Aşağıdaki satırların hepsini, hiçbir karakterini değiştirmeden yeniden yazınız.

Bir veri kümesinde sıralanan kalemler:
━━━━━━━━━━

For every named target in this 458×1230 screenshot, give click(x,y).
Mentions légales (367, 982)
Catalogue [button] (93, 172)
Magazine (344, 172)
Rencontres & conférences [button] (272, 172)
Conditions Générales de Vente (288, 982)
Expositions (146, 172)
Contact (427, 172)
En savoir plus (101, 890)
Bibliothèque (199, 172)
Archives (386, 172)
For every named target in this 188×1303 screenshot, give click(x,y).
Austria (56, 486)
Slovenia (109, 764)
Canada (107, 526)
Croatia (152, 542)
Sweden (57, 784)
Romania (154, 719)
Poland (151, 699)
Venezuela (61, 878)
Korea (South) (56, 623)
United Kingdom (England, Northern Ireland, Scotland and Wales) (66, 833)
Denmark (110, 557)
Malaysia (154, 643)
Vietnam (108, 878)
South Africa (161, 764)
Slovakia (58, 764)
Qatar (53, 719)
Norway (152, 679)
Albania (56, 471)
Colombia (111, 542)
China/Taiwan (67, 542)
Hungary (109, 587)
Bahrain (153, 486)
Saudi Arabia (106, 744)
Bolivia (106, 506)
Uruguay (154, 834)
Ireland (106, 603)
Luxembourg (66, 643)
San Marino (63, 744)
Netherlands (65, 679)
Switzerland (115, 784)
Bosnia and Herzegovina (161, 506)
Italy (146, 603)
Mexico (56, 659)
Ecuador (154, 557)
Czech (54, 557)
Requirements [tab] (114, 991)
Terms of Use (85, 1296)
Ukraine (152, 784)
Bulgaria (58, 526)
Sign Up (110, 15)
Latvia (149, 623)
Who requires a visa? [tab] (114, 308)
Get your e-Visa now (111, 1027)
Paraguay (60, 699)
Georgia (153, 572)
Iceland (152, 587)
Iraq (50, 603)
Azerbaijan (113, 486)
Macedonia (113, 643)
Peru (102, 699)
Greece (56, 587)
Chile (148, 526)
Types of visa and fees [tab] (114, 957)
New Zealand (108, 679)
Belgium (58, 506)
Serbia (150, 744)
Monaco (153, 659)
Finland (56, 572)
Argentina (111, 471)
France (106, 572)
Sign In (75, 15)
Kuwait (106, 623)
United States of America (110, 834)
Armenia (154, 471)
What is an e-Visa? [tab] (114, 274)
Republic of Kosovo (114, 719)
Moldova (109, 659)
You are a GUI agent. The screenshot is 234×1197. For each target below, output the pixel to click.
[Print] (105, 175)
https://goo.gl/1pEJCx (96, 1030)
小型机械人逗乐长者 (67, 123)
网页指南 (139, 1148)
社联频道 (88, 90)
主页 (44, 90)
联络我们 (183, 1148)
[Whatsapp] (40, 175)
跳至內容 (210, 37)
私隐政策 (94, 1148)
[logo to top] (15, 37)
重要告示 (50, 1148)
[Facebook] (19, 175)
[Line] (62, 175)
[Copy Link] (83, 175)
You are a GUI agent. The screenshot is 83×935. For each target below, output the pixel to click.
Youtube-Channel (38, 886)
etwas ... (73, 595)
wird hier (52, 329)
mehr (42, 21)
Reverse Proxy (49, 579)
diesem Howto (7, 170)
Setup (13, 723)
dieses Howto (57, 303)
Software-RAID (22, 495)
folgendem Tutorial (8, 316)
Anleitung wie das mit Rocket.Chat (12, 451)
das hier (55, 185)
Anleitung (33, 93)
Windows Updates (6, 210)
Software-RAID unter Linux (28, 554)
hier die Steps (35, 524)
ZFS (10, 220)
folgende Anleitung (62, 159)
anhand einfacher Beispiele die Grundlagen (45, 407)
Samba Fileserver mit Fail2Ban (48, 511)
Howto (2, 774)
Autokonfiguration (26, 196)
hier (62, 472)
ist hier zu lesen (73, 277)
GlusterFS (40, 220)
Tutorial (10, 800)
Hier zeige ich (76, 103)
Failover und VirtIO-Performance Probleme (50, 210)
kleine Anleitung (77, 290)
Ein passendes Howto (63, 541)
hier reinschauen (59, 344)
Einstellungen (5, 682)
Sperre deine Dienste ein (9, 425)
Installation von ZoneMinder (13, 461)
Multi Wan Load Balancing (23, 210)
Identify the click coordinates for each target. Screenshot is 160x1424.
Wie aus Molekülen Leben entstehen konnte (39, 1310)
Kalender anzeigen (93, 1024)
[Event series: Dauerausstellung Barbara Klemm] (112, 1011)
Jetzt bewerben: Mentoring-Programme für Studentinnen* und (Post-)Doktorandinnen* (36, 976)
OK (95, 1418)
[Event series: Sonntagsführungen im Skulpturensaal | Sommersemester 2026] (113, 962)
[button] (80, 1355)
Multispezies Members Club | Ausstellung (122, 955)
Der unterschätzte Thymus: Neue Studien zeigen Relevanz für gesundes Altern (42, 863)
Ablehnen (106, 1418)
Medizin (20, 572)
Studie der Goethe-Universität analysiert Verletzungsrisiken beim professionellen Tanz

━━━━━━━━━━

_Görevin Cevabı_.
For every named target in this 458×1230 screenshot, give click(x,y).
Mentions légales (367, 982)
Catalogue [button] (93, 172)
Magazine (344, 172)
Rencontres & conférences [button] (272, 172)
Conditions Générales de Vente (288, 982)
Expositions (146, 172)
Contact (427, 172)
En savoir plus (101, 890)
Bibliothèque (199, 172)
Archives (386, 172)
For every named target in this 188×1303 screenshot, give click(x,y).
Austria (56, 486)
Slovenia (109, 764)
Canada (107, 526)
Croatia (152, 542)
Sweden (57, 784)
Romania (154, 719)
Poland (151, 699)
Venezuela (61, 878)
Korea (South) (56, 623)
United Kingdom (England, Northern Ireland, Scotland and Wales) (66, 833)
Denmark (110, 557)
Malaysia (154, 643)
Vietnam (108, 878)
South Africa (161, 764)
Slovakia (58, 764)
Qatar (53, 719)
Norway (152, 679)
Albania (56, 471)
Colombia (111, 542)
China/Taiwan (67, 542)
Hungary (109, 587)
Bahrain (153, 486)
Saudi Arabia (106, 744)
Bolivia (106, 506)
Uruguay (154, 834)
Ireland (106, 603)
Luxembourg (66, 643)
San Marino (63, 744)
Netherlands (65, 679)
Switzerland (115, 784)
Bosnia and Herzegovina (161, 506)
Italy (146, 603)
Mexico (56, 659)
Ecuador (154, 557)
Czech (54, 557)
Requirements [tab] (114, 991)
Terms of Use (85, 1296)
Ukraine (152, 784)
Bulgaria (58, 526)
Sign Up (110, 15)
Latvia (149, 623)
Who requires a visa? [tab] (114, 308)
Get your e-Visa now (111, 1027)
Paraguay (60, 699)
Georgia (153, 572)
Iceland (152, 587)
Iraq (50, 603)
Azerbaijan (113, 486)
Macedonia (113, 643)
Peru (102, 699)
Greece (56, 587)
Chile (148, 526)
Types of visa and fees [tab] (114, 957)
New Zealand (108, 679)
Belgium (58, 506)
Serbia (150, 744)
Monaco (153, 659)
Finland (56, 572)
Argentina (111, 471)
France (106, 572)
Sign In (75, 15)
Kuwait (106, 623)
United States of America (110, 834)
Armenia (154, 471)
What is an e-Visa? [tab] (114, 274)
Republic of Kosovo (114, 719)
Moldova (109, 659)
You are a GUI agent. The screenshot is 234×1197. For each target below, output the pixel to click.
[Print] (105, 175)
https://goo.gl/1pEJCx (96, 1030)
小型机械人逗乐长者 (67, 123)
网页指南 (139, 1148)
社联频道 (88, 90)
主页 (44, 90)
联络我们 (183, 1148)
[Whatsapp] (40, 175)
跳至內容 (210, 37)
私隐政策 (94, 1148)
[logo to top] (15, 37)
重要告示 (50, 1148)
[Facebook] (19, 175)
[Line] (62, 175)
[Copy Link] (83, 175)
You are a GUI agent. The screenshot is 83×935. For each target below, output the pixel to click.
Youtube-Channel (38, 886)
etwas ... (73, 595)
wird hier (52, 329)
mehr (42, 21)
Reverse Proxy (49, 579)
diesem Howto (7, 170)
Setup (13, 723)
dieses Howto (57, 303)
Software-RAID (22, 495)
folgendem Tutorial (8, 316)
Anleitung wie das mit Rocket.Chat (12, 451)
das hier (55, 185)
Anleitung (33, 93)
Windows Updates (6, 210)
Software-RAID unter Linux (28, 554)
hier die Steps (35, 524)
ZFS (10, 220)
folgende Anleitung (62, 159)
anhand einfacher Beispiele die Grundlagen (45, 407)
Samba Fileserver mit Fail2Ban (48, 511)
Howto (2, 774)
Autokonfiguration (26, 196)
hier (62, 472)
ist hier zu lesen (73, 277)
GlusterFS (40, 220)
Tutorial (10, 800)
Hier zeige ich (76, 103)
Failover und VirtIO-Performance Probleme (50, 210)
kleine Anleitung (77, 290)
Ein passendes Howto (63, 541)
hier reinschauen (59, 344)
Einstellungen (5, 682)
Sperre deine Dienste ein (9, 425)
Installation von ZoneMinder (13, 461)
Multi Wan Load Balancing (23, 210)
Identify the click coordinates for each target. Screenshot is 160x1424.
Wie aus Molekülen Leben entstehen konnte (39, 1310)
Kalender anzeigen (93, 1024)
[Event series: Dauerausstellung Barbara Klemm] (112, 1011)
Jetzt bewerben: Mentoring-Programme für Studentinnen* und (Post-)Doktorandinnen* (36, 976)
OK (95, 1418)
[Event series: Sonntagsführungen im Skulpturensaal | Sommersemester 2026] (113, 962)
[button] (80, 1355)
Multispezies Members Club | Ausstellung (122, 955)
Der unterschätzte Thymus: Neue Studien zeigen Relevanz für gesundes Altern (42, 863)
Ablehnen (106, 1418)
Medizin (20, 572)
Studie der Goethe-Universität analysiert Verletzungsrisiken beim professionellen Tanz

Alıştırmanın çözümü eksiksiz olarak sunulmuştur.